​Poca Relevancia

|


Luis Riveros

Los organismos internacionales han ido dando prueba de notoria irrelevancia y reconocida inoperatividad. En el campo político, por ejemplo, donde en el mundo priman graves disensos y significativos enfrentamientos, el rol de organismos como las Naciones Unidas permanece siendo uno de notoria discreción. Ha fallado como centro de diálogo efectivo, pero también como un actor relevante a la hora de intervenir en situaciones en que se amenaza la paz y la sobrevivencia mundial. Logros como el diálogo entre las dos Coreas se mantuvo fuera de toda acción de la ONU, donde quizás se enteraron indirectamente de lo que allí estaba corriendo. Y del mismo modo, los desarrollos y escalada de conflictos en el medio oriente, tiene a las Naciones Unidas sólo como un espectador importante, virtualmente inmovilizado. Y asimismo organismos dependiente de la misma ONU se han hecho más bien fuentes de empleos privilegiados que organizaciones capaces de constituirse en un foro relevante para adoptar medidas de efectiva cooperación y fuente de ideas de las que los países podrían extraer útiles lecciones. No es por ello casual que EEUU haya decidido reducir su aporte a estas instituciones que son más prueba palpable de una burocracia inútil y cara, que una muestra del mundo de globalización y colaboración al que se desea caminar. No están lejano de esto organismos de cooperación económica, como el Banco Mundial y el BID, que en sus años recomendaron ajustes estructurales de corte neoclásico para después replegarse y orientar a los países a modelos más “progresistas”. Sin consistencia en sus líneas de trabajo y recomendaciones, estas instituciones son una clara demostración de un gasto monumental de recursos que poco redunda en beneficio de los países.

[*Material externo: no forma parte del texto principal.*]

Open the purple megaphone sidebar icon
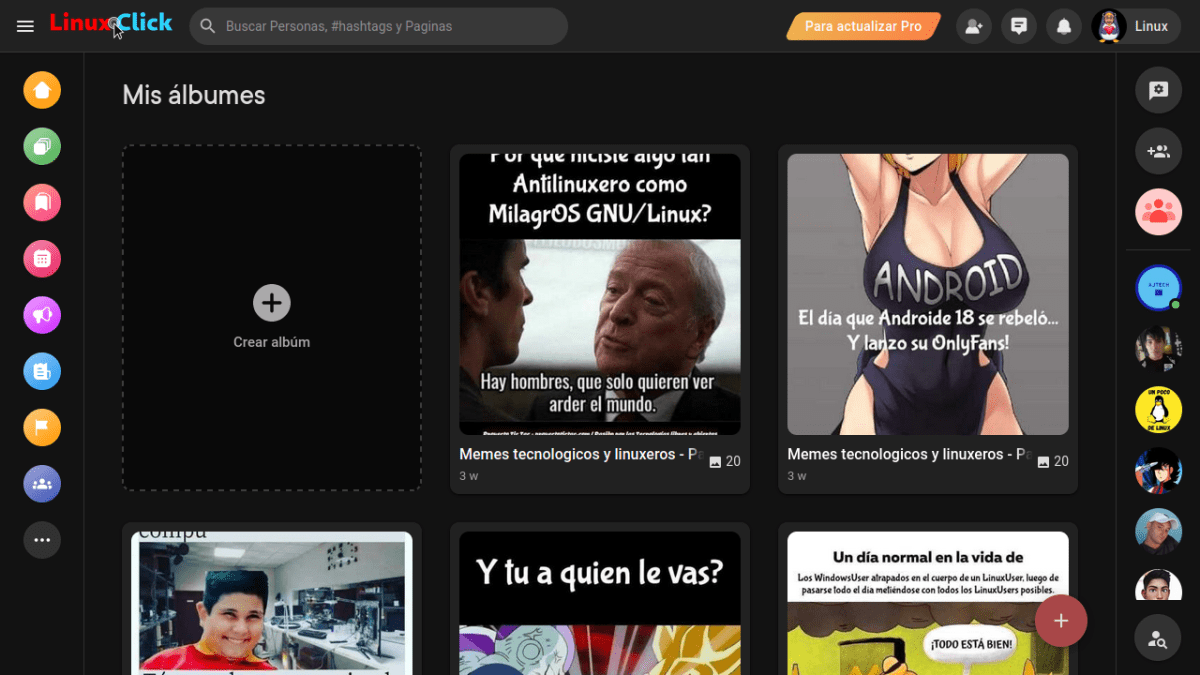 click(42, 315)
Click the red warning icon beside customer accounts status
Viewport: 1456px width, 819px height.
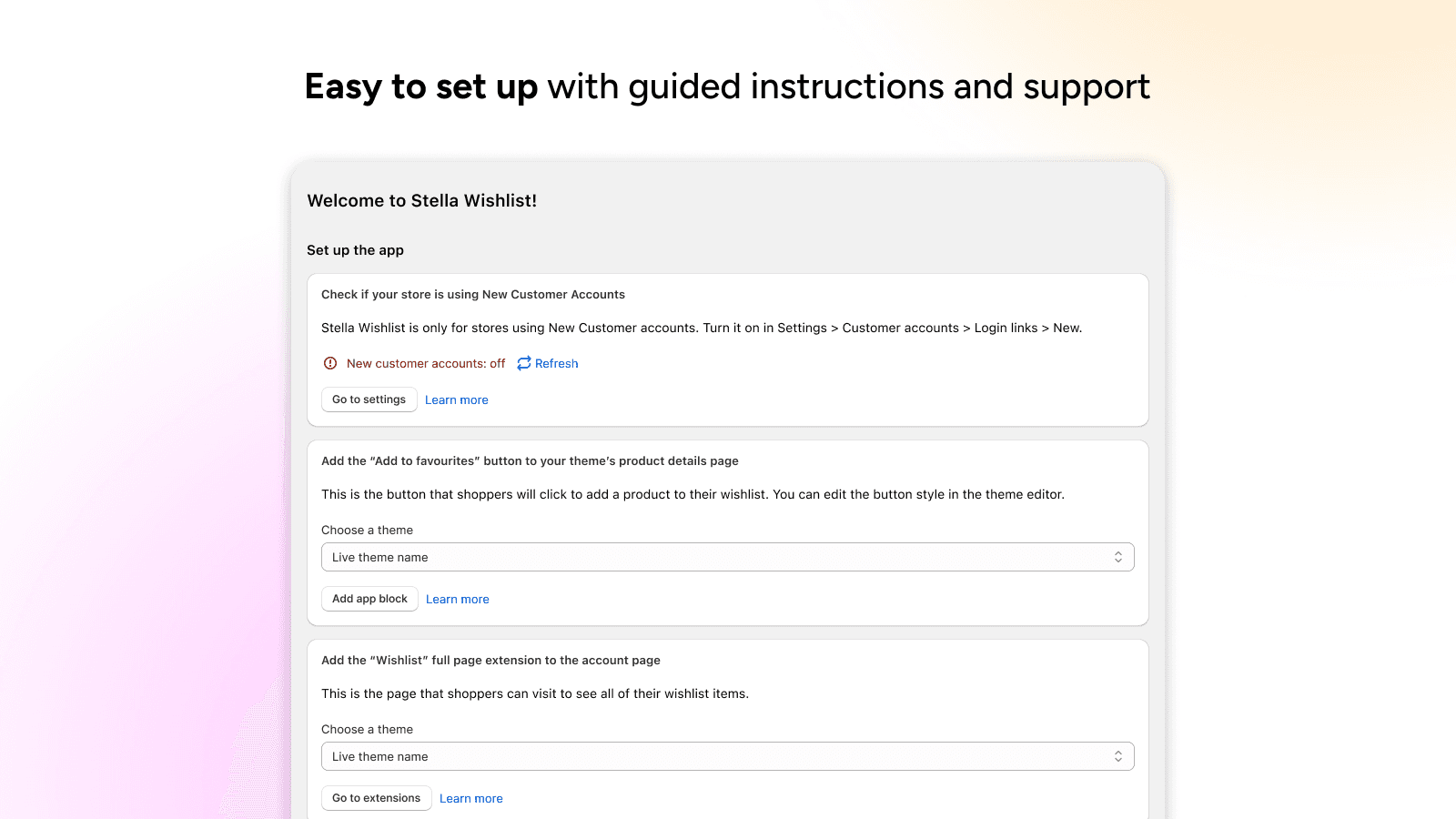(x=330, y=363)
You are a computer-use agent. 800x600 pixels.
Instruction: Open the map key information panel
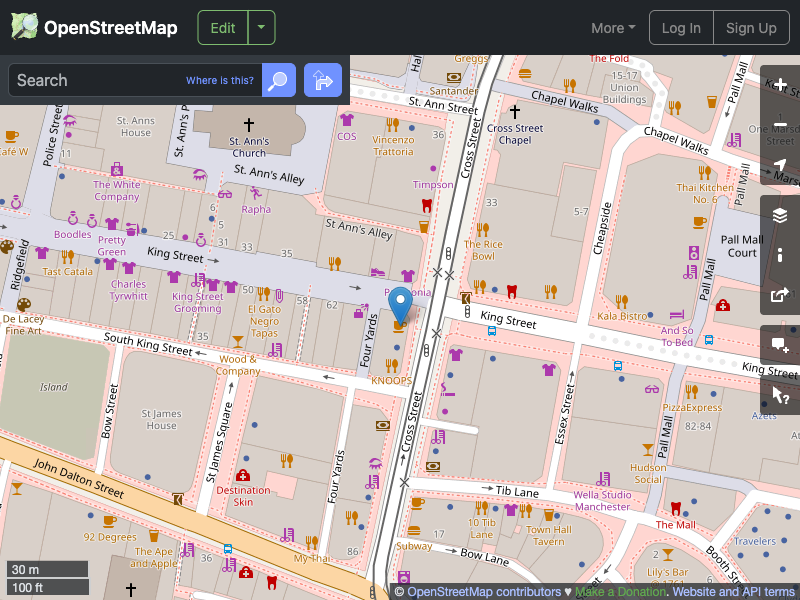click(780, 254)
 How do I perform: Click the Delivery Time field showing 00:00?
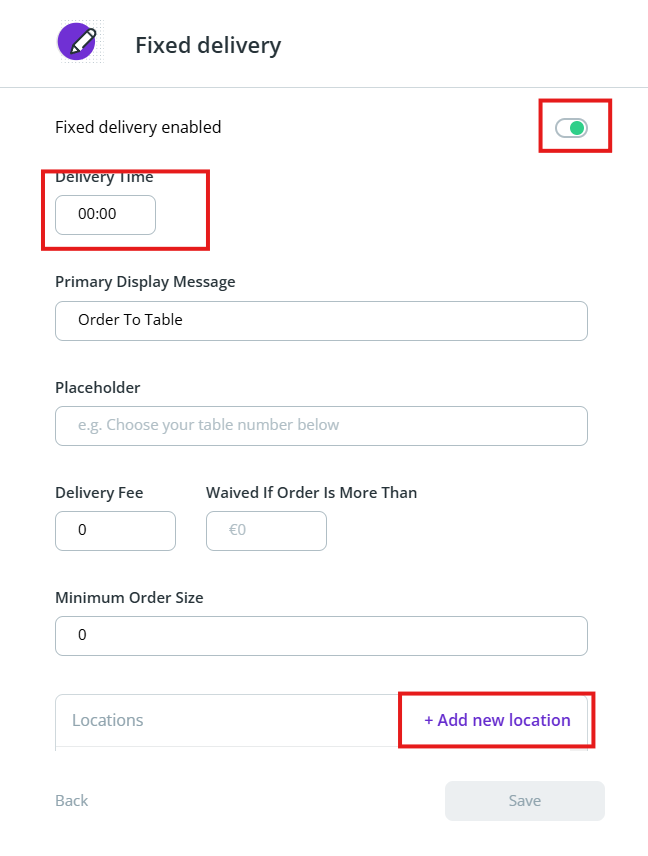(x=105, y=214)
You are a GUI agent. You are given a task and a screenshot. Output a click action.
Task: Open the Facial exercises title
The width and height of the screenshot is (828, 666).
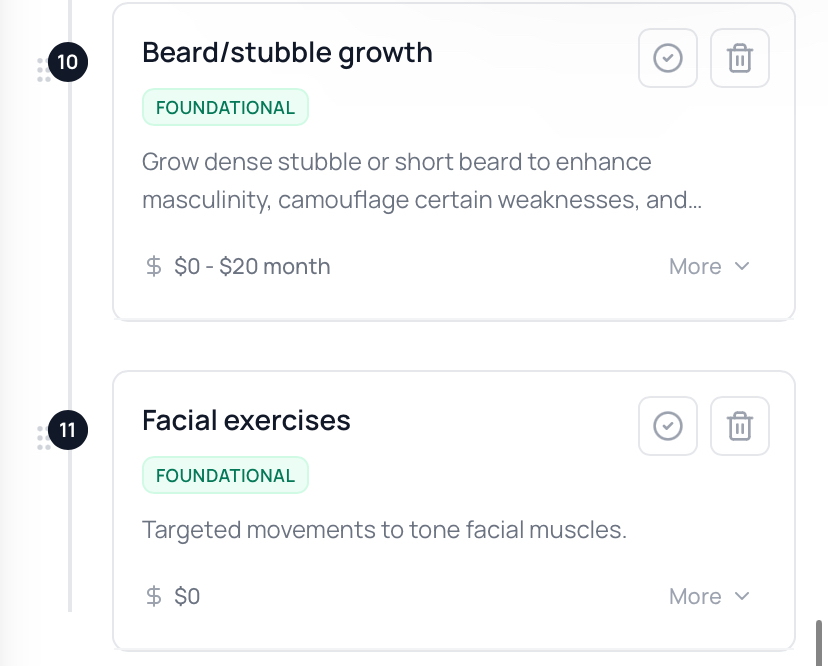coord(246,420)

Y no está lejos de esto la CEPAL, que es más una fuente de empleo para ciertos acomodos políticos, que un centro de estudio y elaboración de políticas que sea efectivamente una ayuda para los países de la Región. Todo indica que es necesaria una reingeniería de los organismos internacionales, para que así cumplan mejor aquella misión para los que fueron originados.